§ **Записанные данные**
----------

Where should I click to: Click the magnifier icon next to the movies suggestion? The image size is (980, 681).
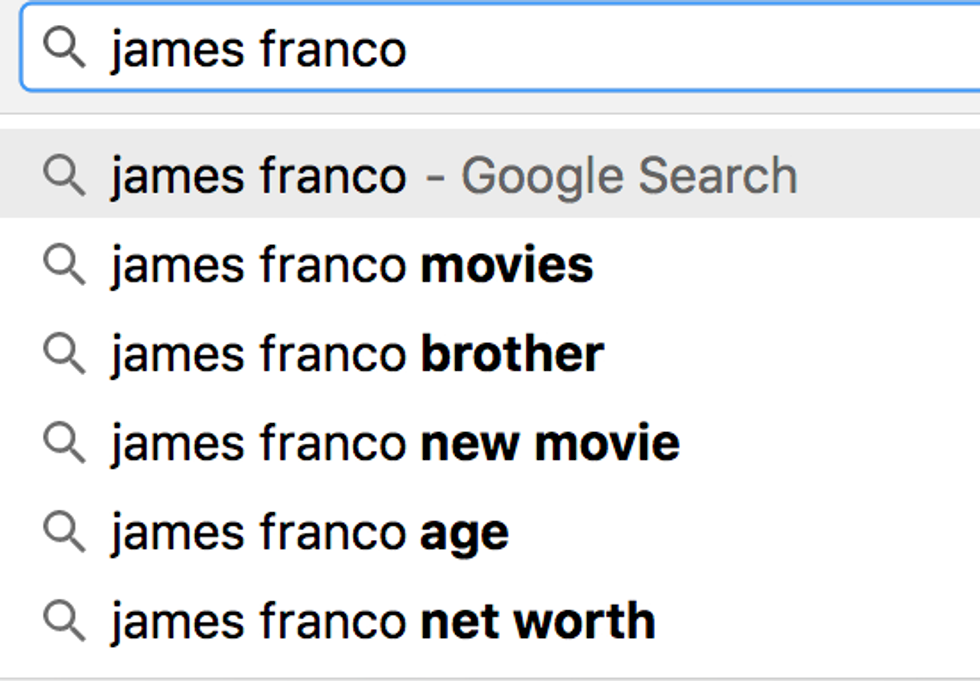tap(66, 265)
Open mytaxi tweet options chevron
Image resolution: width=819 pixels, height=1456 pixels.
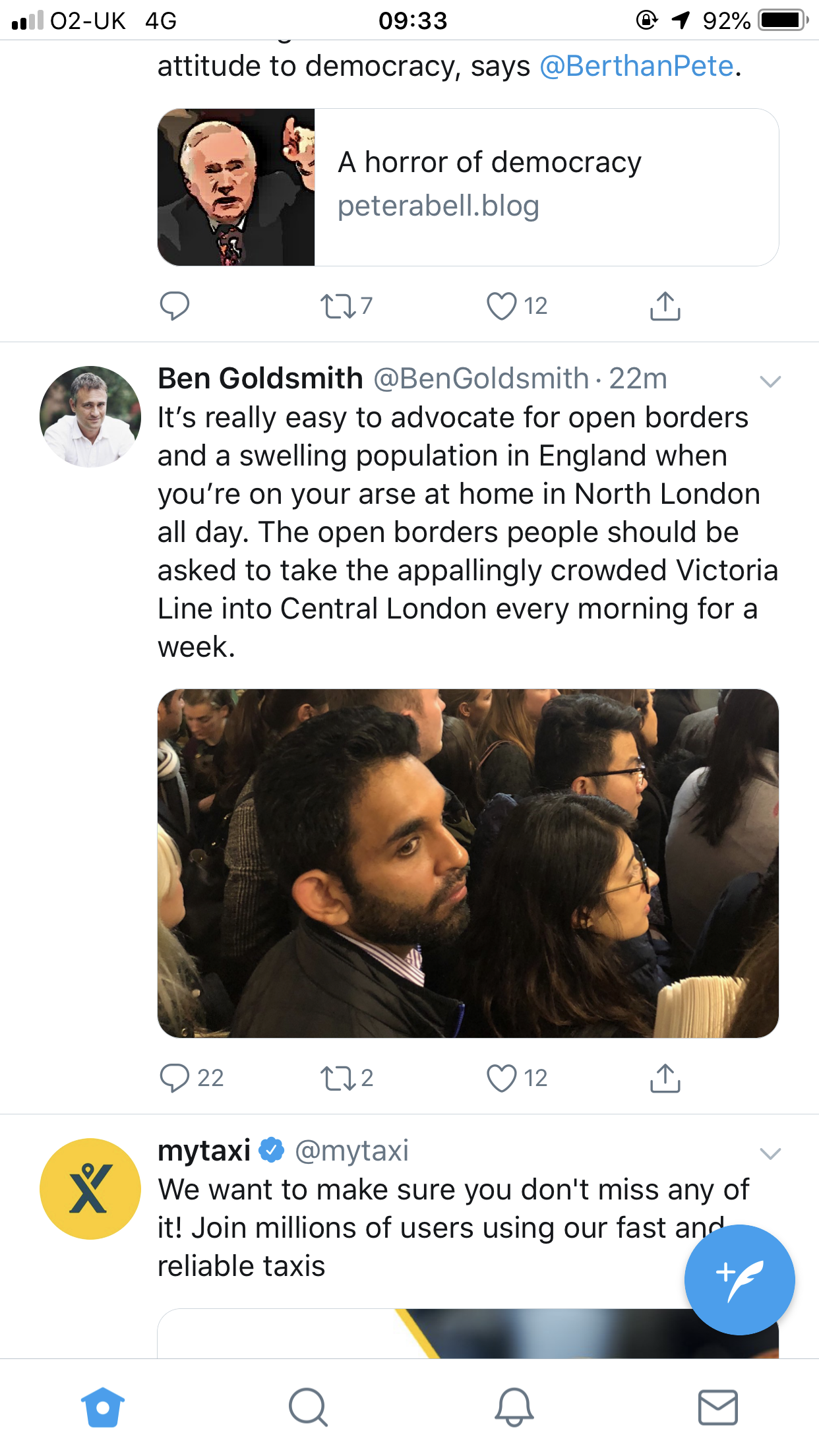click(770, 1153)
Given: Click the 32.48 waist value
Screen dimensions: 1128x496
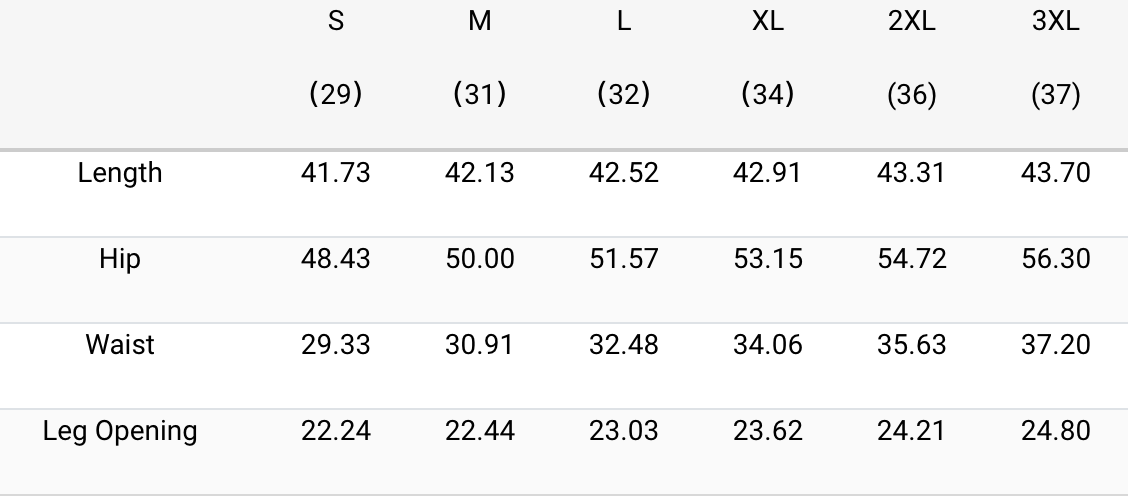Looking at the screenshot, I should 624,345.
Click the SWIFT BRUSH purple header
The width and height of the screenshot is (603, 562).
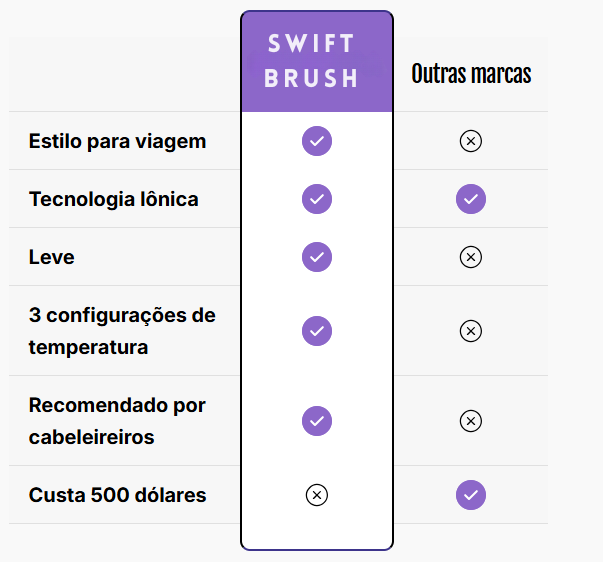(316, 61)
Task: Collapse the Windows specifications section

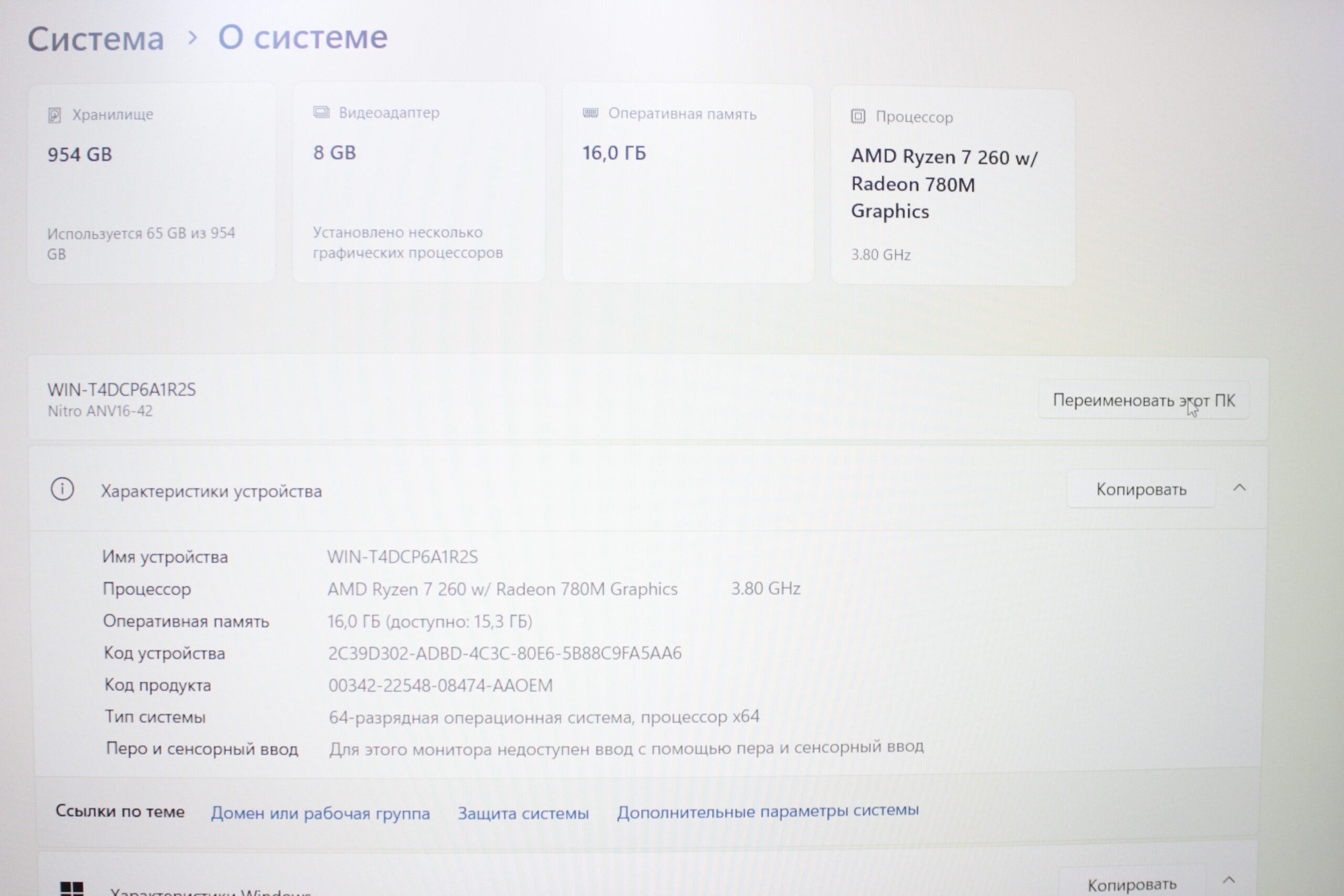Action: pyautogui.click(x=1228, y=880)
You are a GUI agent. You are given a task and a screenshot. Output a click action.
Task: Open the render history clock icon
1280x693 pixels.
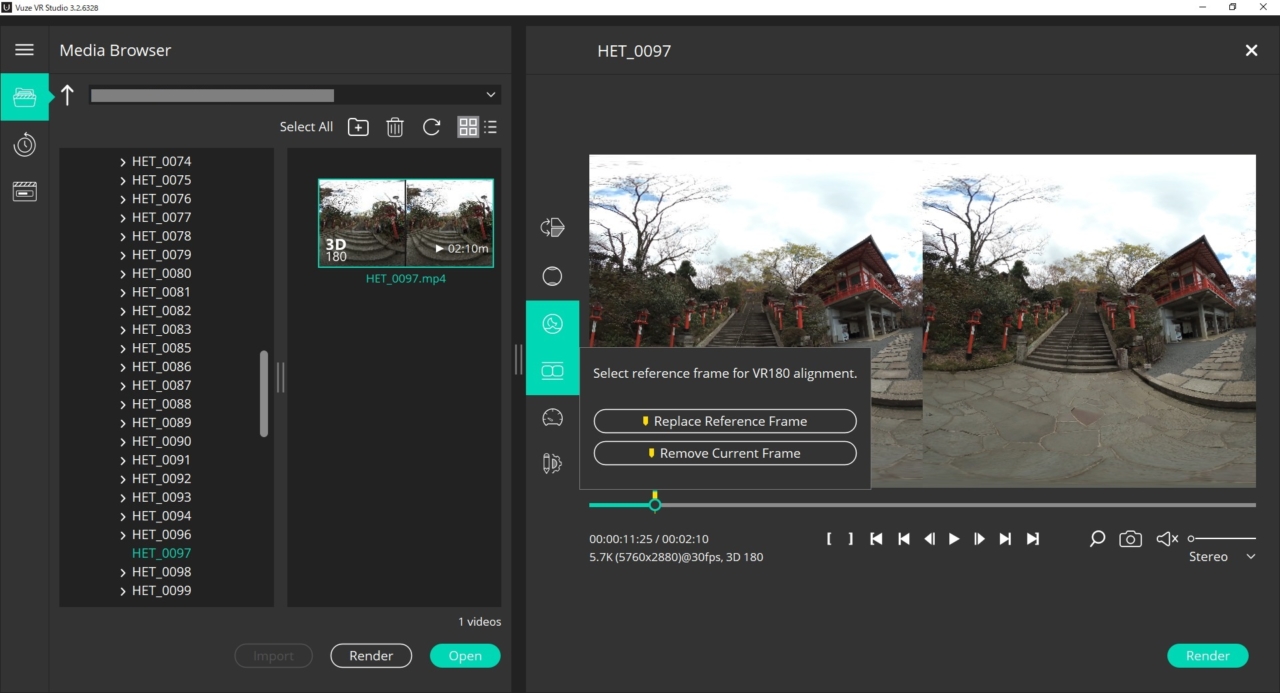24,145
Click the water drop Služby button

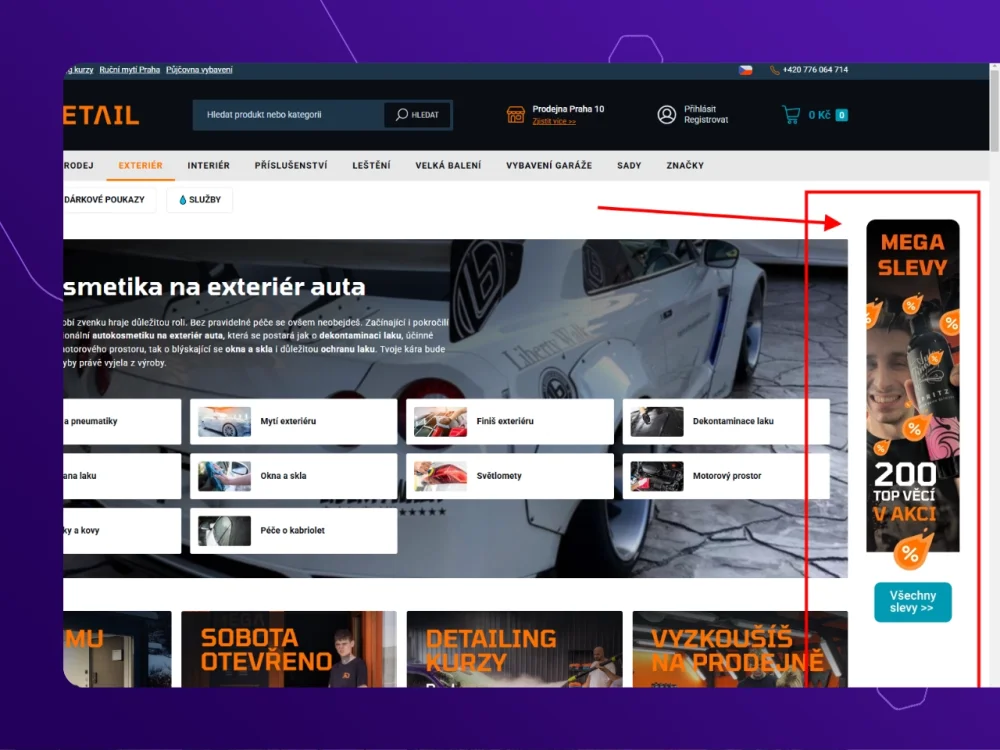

----------

§ **Условие задачи**
Воспроизведите все строки выше дословно, опустив изображения.

§ **Выполненное задание**
Where should I click to: Click the magnifier icon next to the movies suggestion? The image size is (980, 681).
tap(66, 265)
Open mytaxi tweet options chevron
Image resolution: width=819 pixels, height=1456 pixels.
click(770, 1153)
Given: Click the 32.48 waist value
Screen dimensions: 1128x496
Looking at the screenshot, I should 624,345.
Click the SWIFT BRUSH purple header
The width and height of the screenshot is (603, 562).
(316, 61)
Task: Collapse the Windows specifications section

Action: pyautogui.click(x=1228, y=880)
You are a GUI agent. You are given a task and a screenshot. Output a click action.
Task: Open the render history clock icon
1280x693 pixels.
24,145
Click the water drop Služby button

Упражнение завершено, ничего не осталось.